Understanding Feature Testing in an Interactive, Human-driven Environment

by Dmitry Kirsanov 14. November 2023 15:03

Software testers have an integral role to play in the software development cycle with their principal task being ensuring that the system's features work as per the specified requirements. If you're engaged in developing fresh software or enhancing an existing one, your testing team will most likely invest considerable time in feature verification.

However, feature testing isn't an exclusive reserve of the development process. When adopting commercial off-the-shelf software, you're likely to undertake a good deal of feature-by-feature testing. Similarly, for software being developed in an iterative manner, testers progressively authenticate each new feature as it becomes part of the deployed environment.

Before we delve deeper into the dynamics of feature testing, it's necessary to clarify a few commonly used terminologies. I've referred to our topic as 'feature testing', a term that encompasses different aspects of the system, often used in a more refined context during development.

To illustrate, in a flight booking system, the ability to search for flights based on certain criteria might be considered a 'feature', although it's not always the ultimate objective of the user. The terms 'scenario', 'business scenario', and 'use case' are also frequently used, typically implying a larger scale use than 'feature'. So 'booking a flight' might fall under use case or business scenario.

Irrespective of the semantics, this post considers feature confirmation testing to cover all these aspects. It pivots on the human-driven, interactive testing based on the operational functionality of the system.

This form of testing is generally driven by requirements. The tester begins with an understanding of how a feature or scenario is expected to operate and verifies if it functions as anticipated. This could include testing several alternate paths, representing the different ways a real user might engage with the system.

The preparatory phase of this activity involves identifying various scenarios to ascertain feature functionality. This testing approach isn't rigid and is informed by the tester's ingenuity. A great example of feature confirmation testing —the principal objective of testers becomes determining whether a feature works, whether bugs exist and if the feature is ready for production. However, testers have the capacity to report more refined information, strengthening feature confirmation.

Like all methods, feature-based testing has its strengths and weaknesses that become more evident as we delve into the strategies for particular testing circumstances. Strengths lie in its simplicity in obtaining coverage on what needs to be scrutinized. What is new or altered? Testing begins with a list of functionalities, giving a clear direction. Feature-based testing also serves as a learning tool about the system under test, focusing only on the feature in question.
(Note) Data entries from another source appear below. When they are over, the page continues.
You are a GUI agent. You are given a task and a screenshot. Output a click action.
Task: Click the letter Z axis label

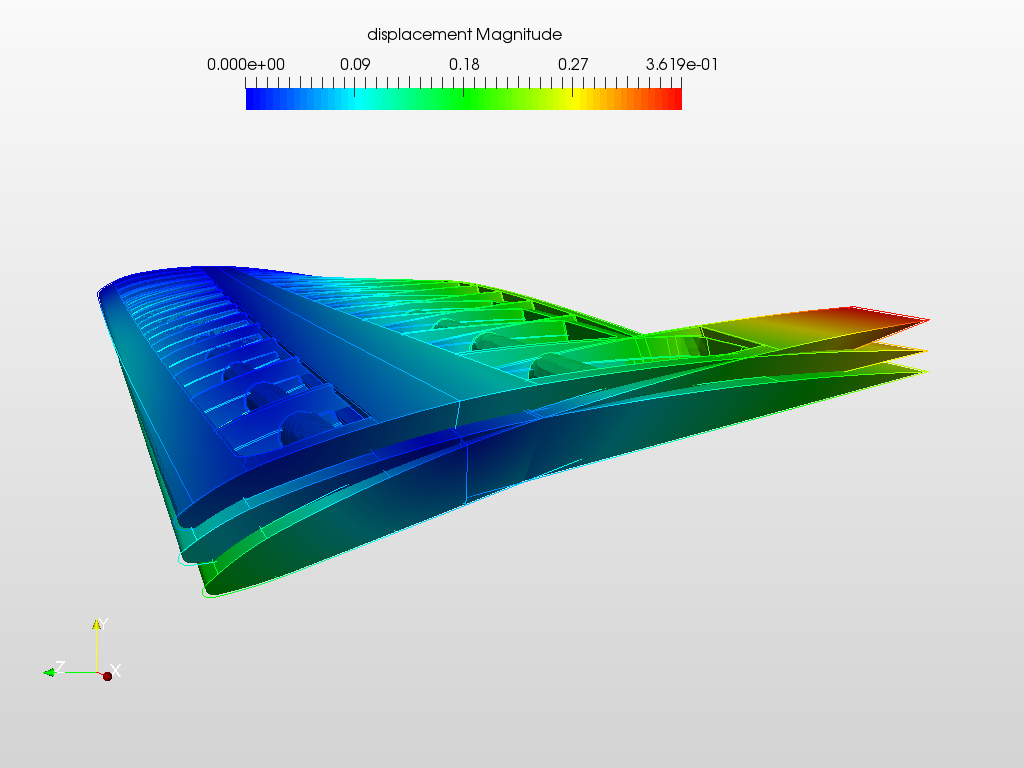tap(60, 667)
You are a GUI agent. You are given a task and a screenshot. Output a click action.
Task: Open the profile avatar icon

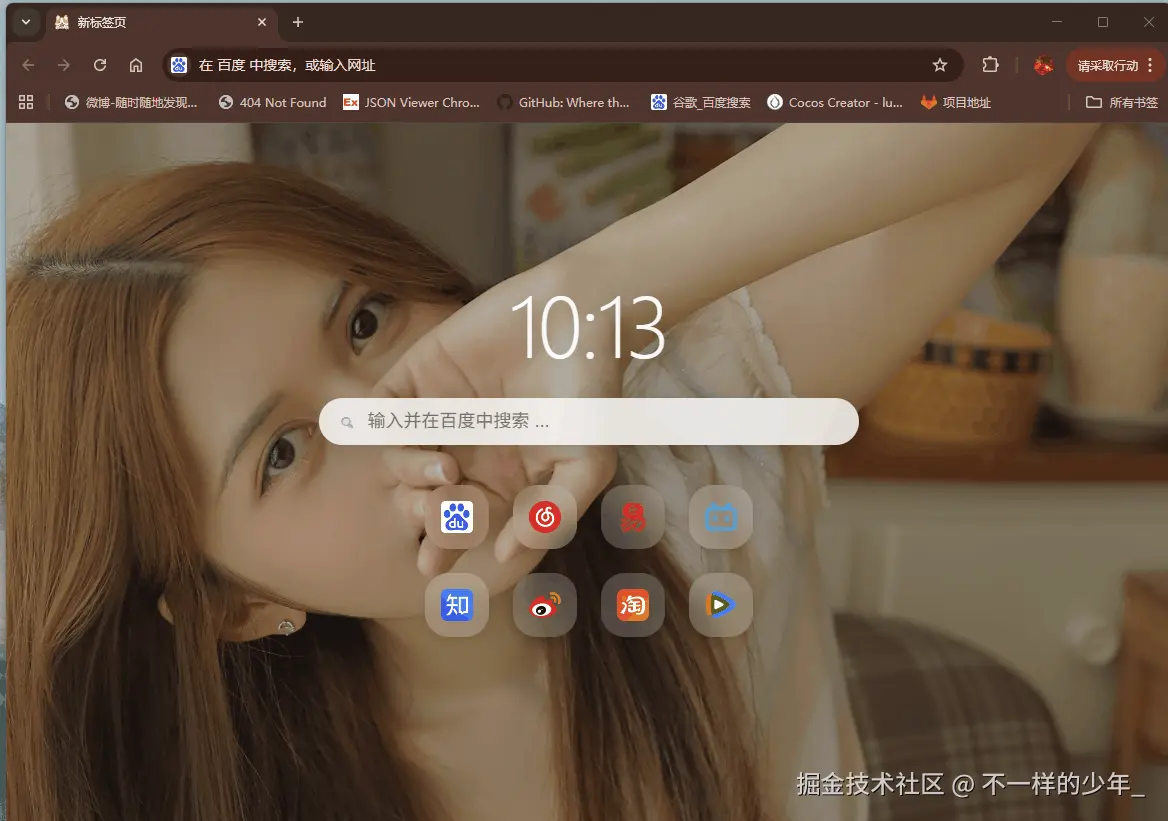[1043, 64]
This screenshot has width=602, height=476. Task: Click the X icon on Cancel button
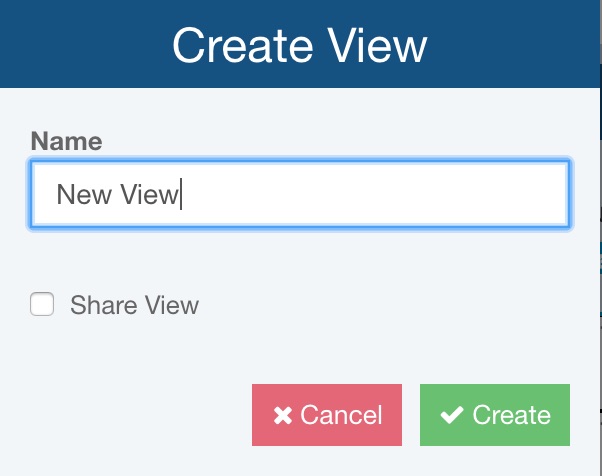click(x=282, y=415)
Yet a caveat exists. The requirement-driven nature of feature-based testing can limit the exploratory instinct of a tester. The requirement documentation on which feature-based testing is built can give testers tunnel vision, focusing only on what's documented. This can lead to missing variables not present in the documentation. Also, some repetition can occur since developers working on the feature were likely guided by the same requirement documents.

Termed as 'gates', testers can be seen as the final verdict on whether a feature goes into production, which can lead to an adversarial relationship whilst limiting communication. However, the most effective testers act as information collectors & broadcasters, laying out their findings for the team or product owner to decide the course of action.

Despite these challenges, the role of feature confirmation testing is crucial in ensuring software works as intended, and its drawbacks can be mitigated through good testing strategies.